On a policy level, there is a persistent strain wherein efforts to aid The People are engineered in such a way wherein they help black people a lot less. It is utterly painful to read about the New Deal being left in the hands of Southern governments which were hostile to black people, and then to today see a significant chunk of health care, again, left in the hands of Southern governments which are hostile to black people. At this point, such efforts no longer require open bigotry. They are simply built into the system.
Where do I start?
First things first – from Wikipedia:
The Warmth of Other Suns: The Epic Story of America’s Great Migration (2010) is a historical study by African-American author Isabel Wilkerson.[1][2] It is about the The Great Migration and the Second Great Migration, the movement of blacks out of the Southern United States to the Midwest, Northeast and West between 1915 and 1970.[1][2] The book intertwines a general history and statistical analysis of the entire period, and the biographies of three persons: a sharecropper’s wife who left Mississippi in the 1930s for Chicago, named Ida Mae Brandon Gladney; an agricultural worker, George Swanson Starling, who left Florida for New York City in the 1940s; and Robert Joseph Pershing Foster, a doctor who left Louisiana in the early 1950s, for Los Angeles.

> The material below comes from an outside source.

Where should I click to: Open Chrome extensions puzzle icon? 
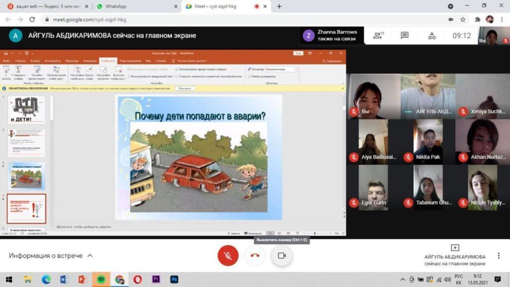pos(478,20)
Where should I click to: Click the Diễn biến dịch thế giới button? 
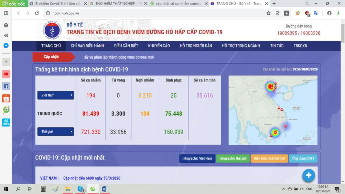pyautogui.click(x=269, y=158)
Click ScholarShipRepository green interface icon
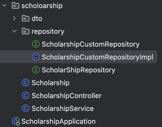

As you can see, we are really talking about two great migrations, both of which were triggered by wars, the mechanization of southern agriculture and northern/western industrialization.
Now a little point-by-point rebuttal:
1. Which “Northern brethren” is Mr. Coates referring to? The White Anglo-Saxon Protestants? The Irish Catholics? The Italians? The White Russians? The Jewish? The Poles? The Hungarians? The Germans? During the same period that 6 million blacks moved north and west there were also tens of millions of immigrants flooding into those same areas from all over the world.
2. If blacks were the favored workers then what happened? Did those greedy, rich, white factory owners prefer paying higher wages to inferior employees because of racism?
3. Yes, black people got a raw deal in this country for most of our history. I don’t want to seem flippant about slavery and Jim Crow segregation but lots of groups have been mistreated throughout history. At some point there needs to be a statute of limitation on historic grievances.
6. Isn’t Cicero a suburb of blue/Democratic/unionized Chicago? Last I checked Chicago was in Illinois, and even southern Illinois is north of the Mason-Dixon line. So exactly who is to blame here?
I’m not quite sure how the idea that black people weren’t allowed to leave the south fits with the “great migration” concept.
As for those New Deal Southern governments, they were all Democrats. In regard to the current implementation of health care, is there some documentation that the quality of healthcare in the South is racially discriminatory? Seriously – that’s a really troubling assertion, especially if it’s true. Where is the evidence?
The fact is that Touré/Ta-Nehisi is a bigot. He doesn’t care about facts or evidence. All he cares about his irrational hatred of white people. He will grab a hold of anything that supports his bigoted views and ignore anything that doesn’t.
Filed under: Playing the Race Card, Racism | Tagged: Playing the Race Card, Racism, Touré Neblett | 53 Comments »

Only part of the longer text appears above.